Association Sport et Citoyenneté (Sport and Citizenship)
- Formation: April 2007
- Legal status: European Association under Belgian and French law
- Purpose: Think, Inform, Advise and Organize
- Headquarters: Angers, France; Brussels, Belgium
- President: Laurent Thieule
- Website: www.sportetcitoyennete.com

= Sport and Citizenship =

European think tank

Sport and Citizenship was founded in 2007, shortly after the adoption of the European Commission's White Paper on sport. It is the first and only European think tank which works on the analysis of sporting politics and the study of sport's societal impact. Independent and apolitical, Sport and Citizenship is a forum for new thinking and lobbying which aims to put forward the core values of sport in society, in the realm of politics, economics and media issues.

Sport and citizenship advocate the values of common good, independence and expertise.

== Actions ==

=== Subjects ===
In the pursuit of multidisciplinary and transverse reflection, it brings together associations, federations, politicians, sportspeople, and academics to enable an exchange of views and an analysis of policies at both European and national member state levels.
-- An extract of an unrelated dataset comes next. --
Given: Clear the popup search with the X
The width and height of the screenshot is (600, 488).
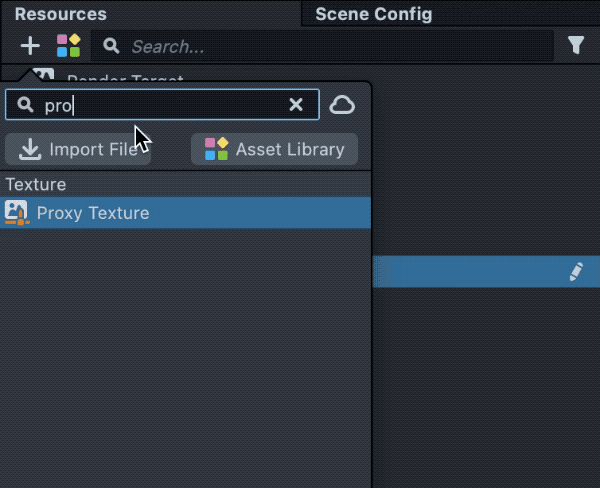Looking at the screenshot, I should pos(296,105).
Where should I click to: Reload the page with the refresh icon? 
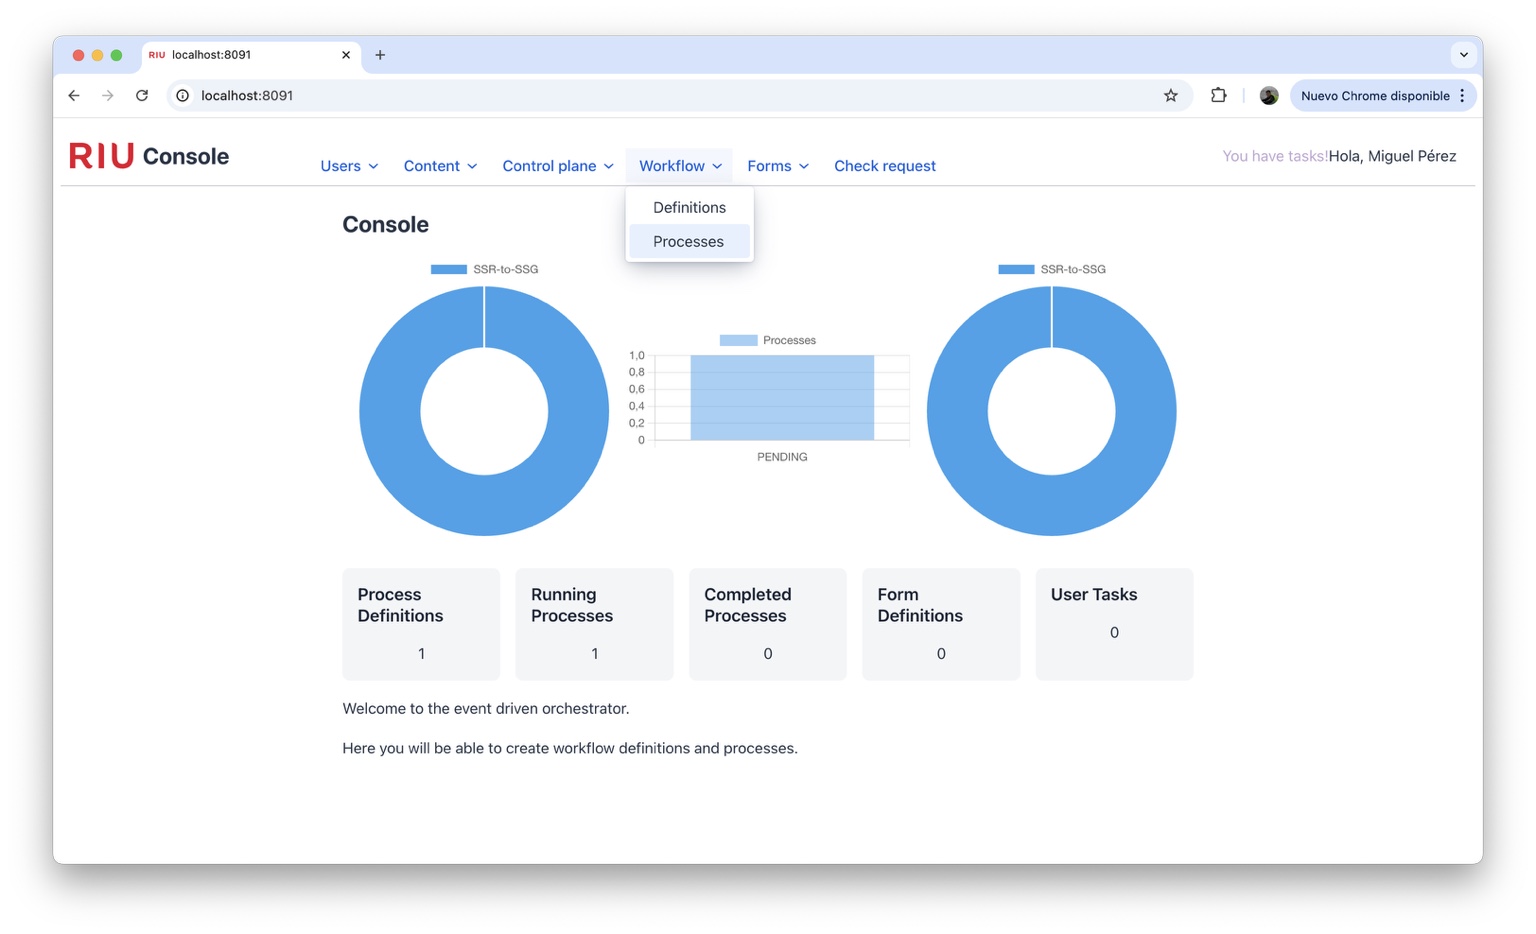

Sport and citizenship think about societal issues and policies linked to sports which evolve through time and according to what is significant for people.

Now it focuses on topics such as gender equity in sports (women’s sports), inclusive sports, sustainable sports, etc.

=== Toward public ===

- The journal : each quarter a bilingual (French-English) scientific journal on sport is published by the think tank exploring an important theme of society. The latest ones covered “preventing sexual abuse and protecting people”, “sport and sustainable development” and “The “métiers pluri’elles” project women’s access to sports professions”
- The roundtables: The association also organizes and takes part in roundtables and conferences which deal with citizenship through sport across Europe: "Conference Sport au féminin" (Conference on Women's sport), "Defending the European Football : ecosystem and tradition" or "Fire+ project conference"
- Special Publications : the think tank also publishes more substantial thematic studies which constitute a more in-depth analysis of a given topic.

=== Toward public authority ===

- Lobbying
- Counsel
- Plea

== Organisation ==
The association operates around two teams divided between Angers and Brussels, a board of directors and a scientific committee. It can also rely on its ambassadors.

=== Board ===
The board is chaired by Laurent Thieule. It provides strategic guidelines for the think tank. Members of the board are personalities whose expertise and authority are recognised in their fields, they are politicians, journalists, professors, sportspersons, etc.
- President: Laurent Thieule, director of the European Committee of the Regions and President of Kraainem FC
- Vice Presidents: Amel Bouzoura, Géraldine Pons and Andrzej Rogulski
- Secretary General : Alexandra Fournier-Bidoz and Nicolas Gyss
- Secretary General for Legal Affairs : Lilia Douihech
- Treasurer : Claire Allard

=== The scientific committee ===
The members of the scientific committee contribute their expertise to the work of the think tank.

- President : Colin Miège
- Co-directors : Alexandre Husting and Julien Zylberstein

Some of the members of the scientific committee:

- Bernard Amsalem, former President of the French Federation of Athletics
- Michaël Attali, Professor at the University of Rennes 2 and President of the French Society of Sports History
- Pascal Bonniface, Founder and Director at the Institute of International and Strategic Relations (IRIS)
- Joël Bouzou, President and Founder at Peace and Sport
- Christian Bromberger, Emeritus Professor of Ethnology at the University of Aix-Marseille
- Philippe Housiaux, Doctor of Law, President of the Wallonia-Brussels Panathlon
- Didier Lehénaff, associate Professor in Physical and Sporting Education, President at SVPlanète, conceiver of the Eco-Games
- Marie-Cécile Naves, Studies Manager of Sport and Citizenship Think Tank, Autor, Political scientist, Director of publication of the Chronik site

=== The team ===
The team around 10 people, managed by Julian Jappert, Director of the Think Tank between Angers and Brussels. Brussels office mainly focuses on European projects affairs.

== Financing ==
"Sport and citizenship" has two sources of funding: grants and patrons.

The European Commission is a significant partner in the management of European projects.